The 2013 perihelion passage was not favorable since between January 23 and September 26, the comet had an elongation less than 20 degrees from the Sun.
The comet was the target for the proposed 2016 Comet Hopper mission, which reached the finalist stage in the Discovery program. It was one of only three missions in that selection to have a more detailed study. The selection process was ultimately won in 2012 by the InSight mission, a Mars lander. The Comet Hopper was designed to use the ASRG, the Advanced Stirling Radioisotope Generator.
The Comet Hopper mission, if it were selected, would have had multiple science goals over the 7.3 years of its nominal lifetime. At roughly 4.5 AU the spacecraft would rendezvous with Comet Wirtanen and begin to map the spatial heterogeneity of surface solids as well as gas and dust emissions from the coma - the nebulous envelope around the nucleus of a comet. The remote mapping would also allow for any nucleus structure, geologic processes, and coma mechanisms to be determined. After arriving at the comet, the spacecraft would approach and land, then subsequently hop to other locations on the comet. As the comet approaches the Sun, the spacecraft would land and hop multiple times. The final landing would occur at 1.5 AU. As the comet approaches the Sun and becomes more active, the spacecraft would be able to record surface changes.

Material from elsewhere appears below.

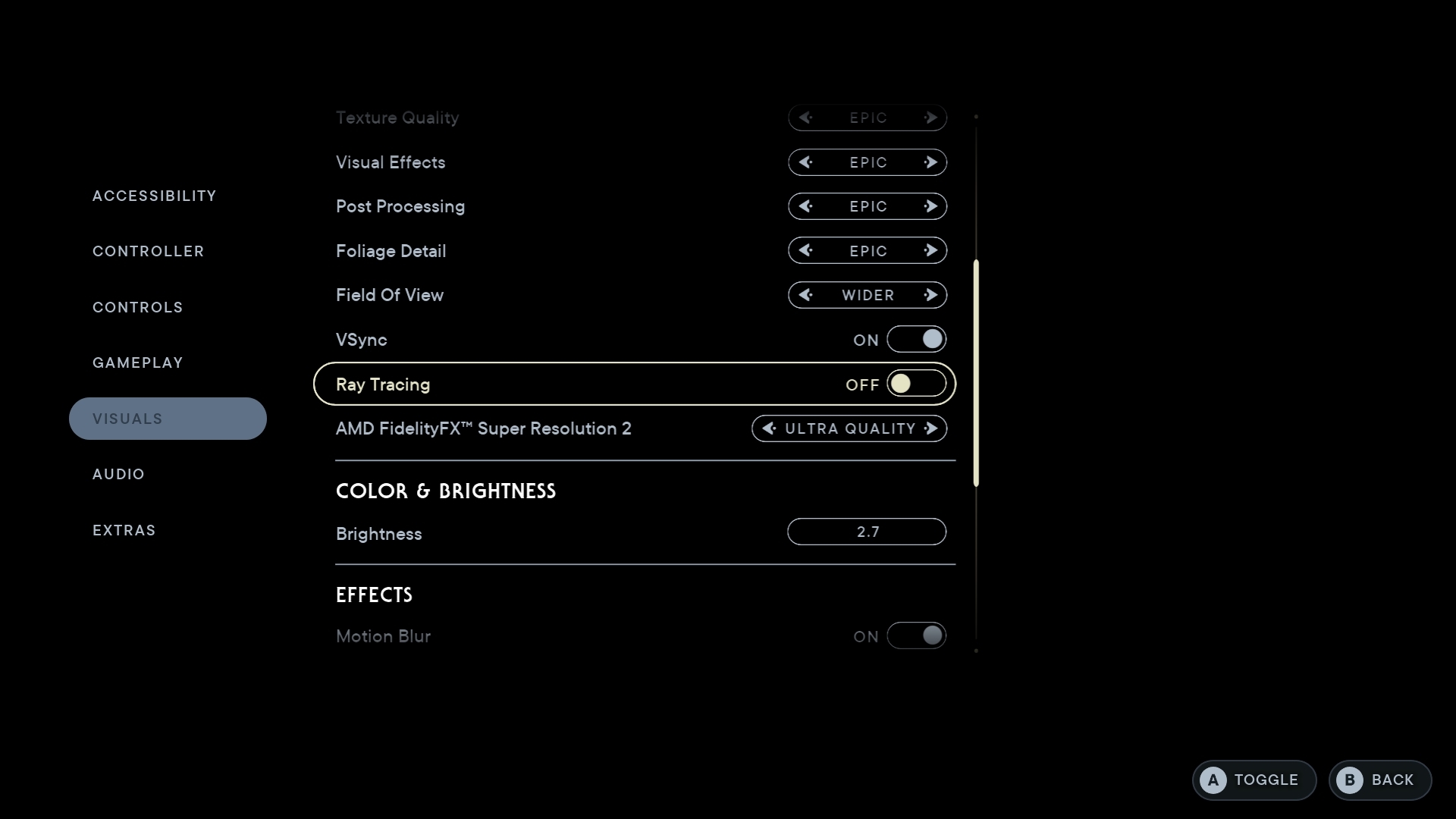Toggle Motion Blur on/off
This screenshot has width=1456, height=819.
coord(916,636)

Also, 46P/Wirtanen was the original destination of the European Space Agency's Rosetta spacecraft mission, but delays meant that the comet was no longer easily reachable and another periodic comet, 67P/Churyumov–Gerasimenko, was chosen as the mission's target instead.
Associated Piscid Meteor Shower
Russian forecaster Mikhail Maslov had predicted that the Earth's orbit would cross Comet Wirtanen's debris stream as many as 4 times between December 10 and December 14, 2012. As there had not previously been an encounter with this debris stream, it was not certain whether or not a meteor shower would be visible from Earth, but there was speculation that a shower with as many as 30 meteors per hour might occur.
Observers in Australia reported that on the night of December 14, 2012, as many as a dozen meteors were seen emanating from the predicted radiant in the constellation of Pisces.